第4話 名刀大典太の稀なる霊力

 ところが、結果は散々であった。

 波木井はきい三郎を討ち、日蓮上人の愛刀「数珠丸」奪還をめざして甲斐南巨摩郡に送った剣客十名のうち、生還した者は三名にすぎなかった。しかも、全員、かなりの深手を負い、痛々しい姿で紀州徳川家下屋敷う這うの体でたどり着いたのである。


 腕を落とされて還ってきた一人の武者曰く、

「波木井三郎なる匪賊の砦には、凄腕の女剣士がおり申した。その一人の女に、我等してやられ申した。無念にござる」

 肩と背を割られた武者曰く、

「その女の剣技たるや、太刀の切っ先が地を這ったかと思うと、転瞬、姿を消して斬撃するという妖術のごとし」

 そして、残るもう一人、顔に血だらけの繃帯を巻いて帰還した武者は、不首尾を愧じて下屋敷の庭で自ら腹をかっさばいて果てたという。


 紀伊大納言徳川頼宜の妻たる八十姫やそひめの病平癒のためとはいえ、あたら若い幾人かの命を散らしたことは痛恨の極みであった。

 だが、山賊風情の者に恥辱を蒙ったままで数珠丸の奪還を諦められようか。また、そのような情けなくも不甲斐ないことを主君たる大納言徳川頼宜の耳に入れられるはずもない。

 

 家老の安藤直次は、なんとしても数珠丸を手に入れ、その神妙なる霊力で八十姫の本復を期すため、家臣の命を捨て、さらには紀州徳川家の宝刀豊後国行平と引き換えにする覚悟で、山田浅右衛門に「数珠丸を!」と這いつくばるように悃願してきたのだ。


 さて、ここまで読み進めた読者の方は、本当に刀には霊力が宿っているのであろうか。これは誰しも疑問に思うところであろうが、この当時の人はそうではない。

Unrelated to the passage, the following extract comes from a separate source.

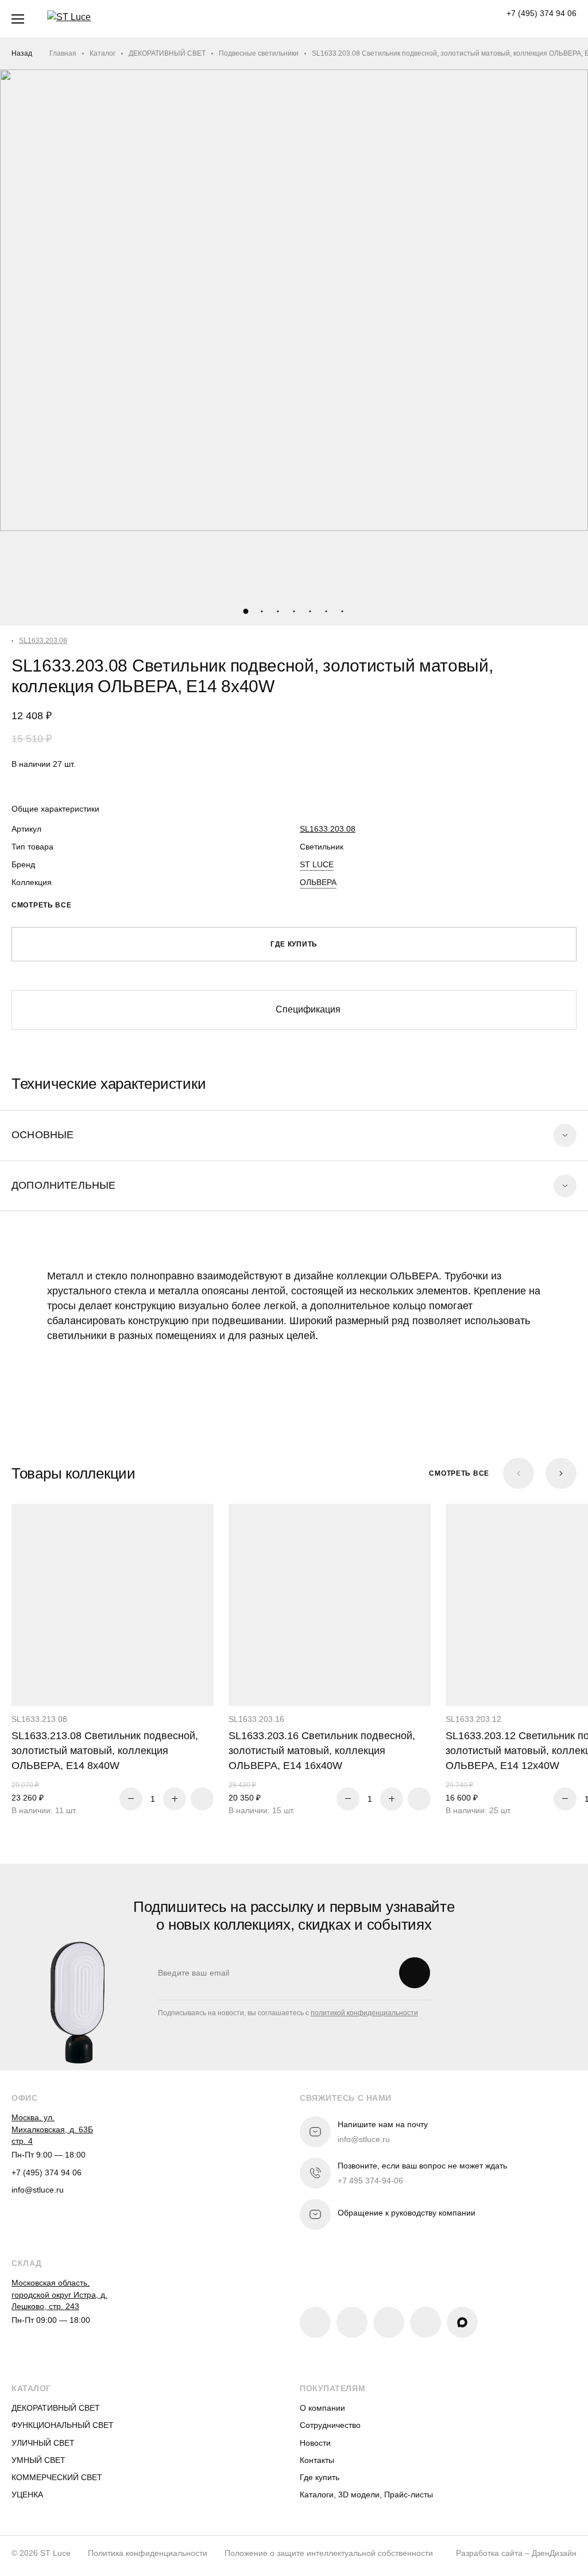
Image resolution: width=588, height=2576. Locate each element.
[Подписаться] (414, 1972)
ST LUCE (317, 864)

否、厳然と信じられていた。

 山田浅右衛門は、首切り御用を仰せつかっていた当時、天下五剣の一つ、大典太光世おおてんたみつよで罪人を斬ったことがある

 浅右衛門はそのときのことを思い出していた。罪人を三つ重ねて、三つ胴の肉と骨を断ち切ったあの斬れ味、あの心地よさが今も掌と腕に残る。

(大典太光世に関しては、カクヨム拙著『名刀列伝』を読まれたし)


 この大典太光世という業物は、その霊力すこぶる強く、前田利家の愛娘豪姫(秀吉養女)、前田利常の愛娘亀鶴(徳川秀忠養女)二人の病気平癒に霊験あらたかな力を発揮したという。

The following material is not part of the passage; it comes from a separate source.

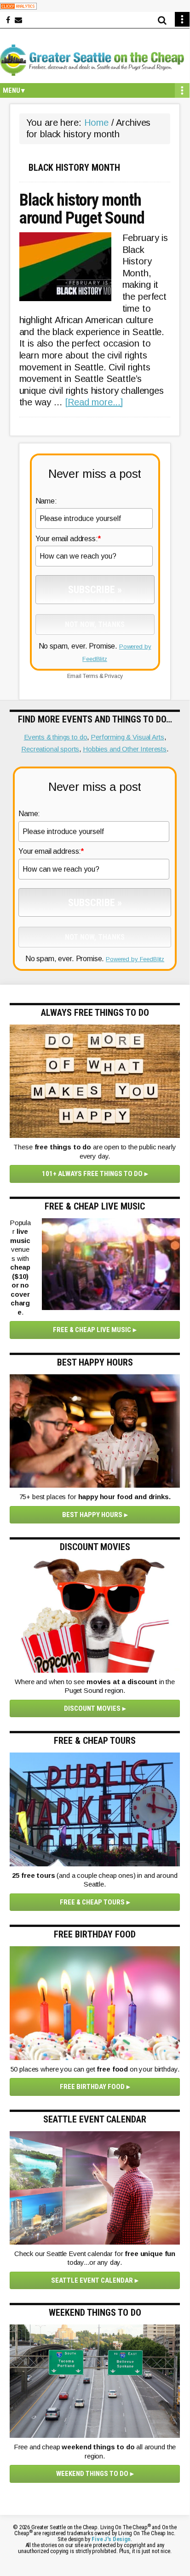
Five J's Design (111, 2539)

 しかも、この名刀を秘蔵した前田家の蔵の屋根に止まる鳥は、不可思議なことに、ことごとく雷に打たれたように地に墜ち、その蔵は「鳥とまらずの蔵」と呼ばれたという。斬れ味凄まじい剛刀は、人智を超越した霊力を持つといわれる所以である。


 数珠丸は天下五剣の中でも、日蓮上人の佩刀という由来を持つ。それだけに破邪顕正の由緒ある異色の一振りであると同時に、その神秘性から霊力ある天下の宝刀として仰ぎ見られてきた。

 しかも、紀伊大納言並びにその妻たる八十姫は、二人とも日蓮宗に帰依すること篤く、数珠丸の霊力を信じて疑わない。病臥する八十姫の枕元に数珠丸を置けば、その霊力により病気は必ずや平癒するであろうと思われた。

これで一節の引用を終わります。